One of the most well-regarded science fiction movies of the 1950s was the film "This Island Earth." Although I have seen it at least a dozen times, it is the sort of motion picture that can offer new revelations with every viewing. I have identified four different elements within it that are also part of contemporary ufology:
1. Humans abducted by aliens, (a la Budd Hopkins and Dr. John Mack.)
2. A flying saucer parked in a concealed hangar dug into the side of a hill, (alleged to be a reality at Area 51.)
3. Secret alien bases at various places on Earth, (the Dulce, New Mexico underground alien base, UFO bases alleged to be beneath the ice of Antarctica, and underwater bases off the coast of Puerto Rico.)

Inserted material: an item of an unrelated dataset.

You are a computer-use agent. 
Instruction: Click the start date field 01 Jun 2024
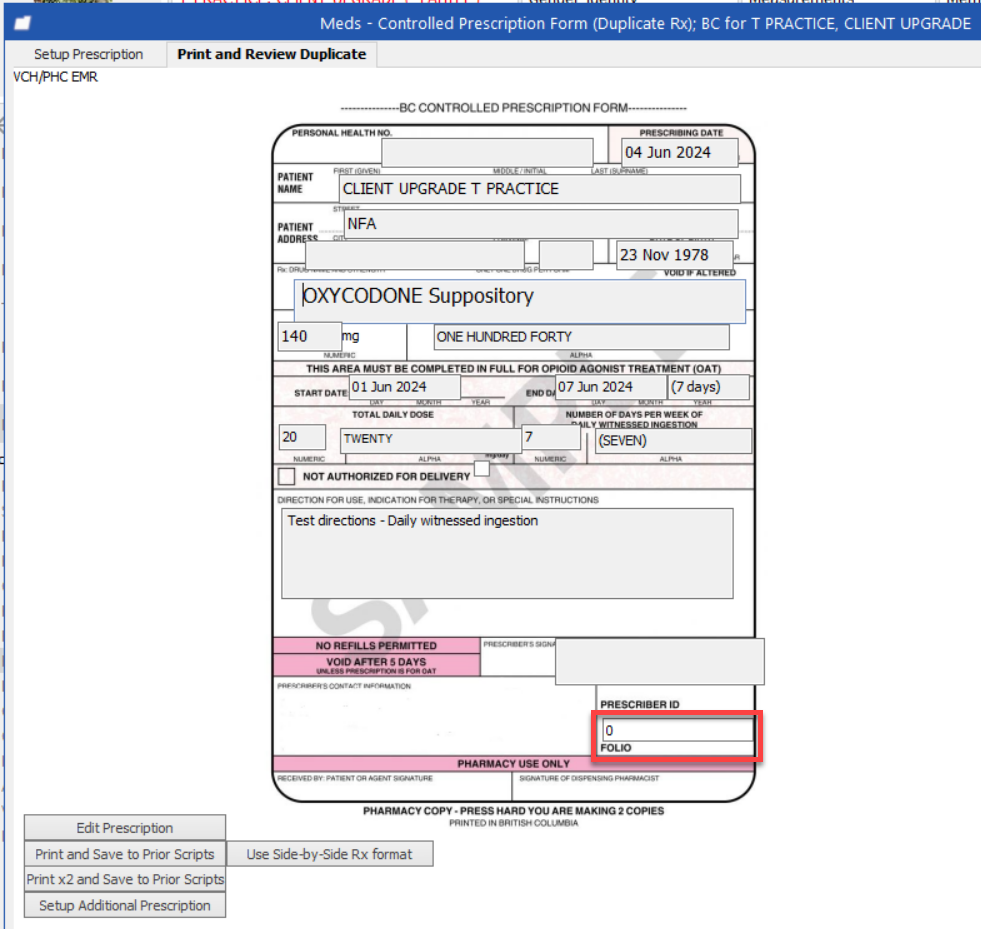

4. Alien technology being covertly introduced into a commercial research laboratory in the United States, (the late Col. Corso's allegations that technology from crashed UFOs at Roswell, New Mexico was secretly transferred to Bell Labs by the U.S. government.)

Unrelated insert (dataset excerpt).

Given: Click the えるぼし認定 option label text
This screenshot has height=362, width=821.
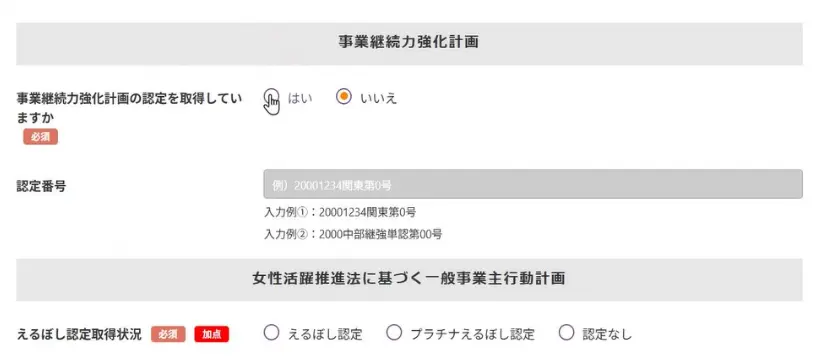Looking at the screenshot, I should (325, 334).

During my most recent viewing of "This Island Earth," I was stunned to realize that the design of the small "Zagon" spaceships, (seen only briefly in the film), was almost identical to that of the Lockheed-Martin F-117A stealth fighter. The resemblance is truly uncanny - and also a bit eerie! The final-design of the stealth fighter would not achieved until more than twenty-years after the movie's release.
Is modern-day science fiction the stepchild of ufology, or vice-versa? Regrettably, that question may never be answered. The evidence presented here could be interpreted to support either position. Some have speculated that the genre of science fiction is being used to channel truths too controversial to be represented as such publicly. Others suspect that ufology itself is frequently tainted by deliberate disinformation; skillfully planted to create confusion and foster doubt as to the reality of UFOs and other things. Perhaps all we can do is heed the advice offered at the conclusion of that memorable sci-fi flick of the 1950s - "The Thing": "Watch The Skies! Keep Looking! Keep Watching The Skies!"